[Dataset entries]

* * * * *

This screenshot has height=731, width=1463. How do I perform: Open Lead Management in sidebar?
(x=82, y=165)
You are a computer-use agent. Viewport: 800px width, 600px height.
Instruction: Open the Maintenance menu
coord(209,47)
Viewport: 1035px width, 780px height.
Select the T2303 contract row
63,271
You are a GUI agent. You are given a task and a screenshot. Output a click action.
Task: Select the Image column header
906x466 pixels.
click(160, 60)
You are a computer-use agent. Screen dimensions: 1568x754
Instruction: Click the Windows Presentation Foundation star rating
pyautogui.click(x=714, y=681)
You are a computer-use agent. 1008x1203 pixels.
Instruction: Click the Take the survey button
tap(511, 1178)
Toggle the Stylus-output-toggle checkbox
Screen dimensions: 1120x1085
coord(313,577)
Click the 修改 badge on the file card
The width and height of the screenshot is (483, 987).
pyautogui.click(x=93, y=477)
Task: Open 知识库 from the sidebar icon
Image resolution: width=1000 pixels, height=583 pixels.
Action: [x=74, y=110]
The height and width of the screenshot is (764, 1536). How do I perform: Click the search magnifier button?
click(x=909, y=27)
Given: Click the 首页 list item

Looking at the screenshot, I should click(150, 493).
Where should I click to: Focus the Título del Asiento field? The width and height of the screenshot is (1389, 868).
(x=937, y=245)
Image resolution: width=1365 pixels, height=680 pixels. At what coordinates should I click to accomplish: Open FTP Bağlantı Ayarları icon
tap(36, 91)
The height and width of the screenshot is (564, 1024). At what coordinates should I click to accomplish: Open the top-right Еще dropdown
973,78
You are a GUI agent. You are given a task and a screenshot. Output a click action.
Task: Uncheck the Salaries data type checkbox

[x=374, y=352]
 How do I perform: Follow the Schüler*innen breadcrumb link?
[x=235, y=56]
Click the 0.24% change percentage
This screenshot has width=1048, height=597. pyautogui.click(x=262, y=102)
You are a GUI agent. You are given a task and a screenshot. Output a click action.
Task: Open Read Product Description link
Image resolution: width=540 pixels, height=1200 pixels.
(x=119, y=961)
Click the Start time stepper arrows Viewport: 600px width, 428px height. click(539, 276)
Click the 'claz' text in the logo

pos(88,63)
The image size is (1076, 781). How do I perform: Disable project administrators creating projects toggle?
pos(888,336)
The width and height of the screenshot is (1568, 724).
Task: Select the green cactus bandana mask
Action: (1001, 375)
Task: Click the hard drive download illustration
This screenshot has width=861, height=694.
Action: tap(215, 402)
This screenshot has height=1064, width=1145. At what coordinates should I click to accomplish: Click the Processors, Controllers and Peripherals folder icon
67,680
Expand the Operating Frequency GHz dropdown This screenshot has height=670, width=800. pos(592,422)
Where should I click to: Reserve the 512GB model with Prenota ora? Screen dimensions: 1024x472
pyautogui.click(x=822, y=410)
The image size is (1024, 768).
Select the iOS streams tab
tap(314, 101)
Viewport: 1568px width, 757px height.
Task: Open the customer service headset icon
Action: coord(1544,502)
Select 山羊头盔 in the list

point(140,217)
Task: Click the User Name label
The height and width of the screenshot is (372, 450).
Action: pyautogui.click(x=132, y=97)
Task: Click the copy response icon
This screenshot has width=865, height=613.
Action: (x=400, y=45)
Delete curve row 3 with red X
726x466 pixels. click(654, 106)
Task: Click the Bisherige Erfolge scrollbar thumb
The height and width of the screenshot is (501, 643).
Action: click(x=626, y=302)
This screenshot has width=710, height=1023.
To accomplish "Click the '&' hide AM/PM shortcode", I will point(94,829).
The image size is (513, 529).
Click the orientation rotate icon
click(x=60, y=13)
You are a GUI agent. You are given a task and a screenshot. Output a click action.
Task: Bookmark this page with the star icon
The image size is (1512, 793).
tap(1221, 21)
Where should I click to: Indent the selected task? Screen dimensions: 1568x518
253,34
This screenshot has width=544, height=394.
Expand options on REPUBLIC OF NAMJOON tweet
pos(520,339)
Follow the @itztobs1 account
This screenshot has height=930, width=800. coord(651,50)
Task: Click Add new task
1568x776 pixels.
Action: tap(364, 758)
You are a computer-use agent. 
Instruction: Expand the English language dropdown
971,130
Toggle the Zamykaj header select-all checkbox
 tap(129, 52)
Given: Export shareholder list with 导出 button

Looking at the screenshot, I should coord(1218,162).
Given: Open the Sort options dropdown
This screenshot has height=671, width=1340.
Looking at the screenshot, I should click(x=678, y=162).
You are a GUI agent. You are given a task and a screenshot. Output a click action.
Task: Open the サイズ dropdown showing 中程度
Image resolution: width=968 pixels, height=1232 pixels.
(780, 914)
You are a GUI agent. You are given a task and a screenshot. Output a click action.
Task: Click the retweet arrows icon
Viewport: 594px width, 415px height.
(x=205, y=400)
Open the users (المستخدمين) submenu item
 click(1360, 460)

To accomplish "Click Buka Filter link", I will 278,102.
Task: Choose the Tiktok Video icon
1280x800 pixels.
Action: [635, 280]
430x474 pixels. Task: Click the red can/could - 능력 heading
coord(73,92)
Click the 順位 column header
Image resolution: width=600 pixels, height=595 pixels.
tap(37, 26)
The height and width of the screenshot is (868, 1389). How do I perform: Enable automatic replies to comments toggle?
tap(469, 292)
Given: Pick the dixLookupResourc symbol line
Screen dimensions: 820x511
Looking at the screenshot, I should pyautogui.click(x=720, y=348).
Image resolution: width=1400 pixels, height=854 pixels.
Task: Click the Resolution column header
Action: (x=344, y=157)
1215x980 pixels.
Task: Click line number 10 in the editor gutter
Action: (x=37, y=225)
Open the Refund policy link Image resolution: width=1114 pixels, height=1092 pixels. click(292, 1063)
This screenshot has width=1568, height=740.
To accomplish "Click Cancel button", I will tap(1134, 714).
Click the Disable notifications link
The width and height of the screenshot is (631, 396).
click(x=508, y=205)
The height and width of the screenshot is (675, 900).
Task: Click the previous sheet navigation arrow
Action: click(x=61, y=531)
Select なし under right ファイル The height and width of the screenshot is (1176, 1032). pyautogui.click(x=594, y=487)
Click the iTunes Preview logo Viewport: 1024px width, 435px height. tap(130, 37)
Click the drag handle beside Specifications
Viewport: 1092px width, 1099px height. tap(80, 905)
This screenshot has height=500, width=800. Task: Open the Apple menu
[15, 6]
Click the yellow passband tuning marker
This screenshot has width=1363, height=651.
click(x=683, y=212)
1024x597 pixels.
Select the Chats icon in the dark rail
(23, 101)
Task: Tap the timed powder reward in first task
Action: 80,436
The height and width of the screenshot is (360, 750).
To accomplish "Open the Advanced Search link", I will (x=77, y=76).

* * * * *

EXERCISE - Your reply should be a single number: how many lines in the entries above hold the string "computer".

YOUR RESPONSE - 4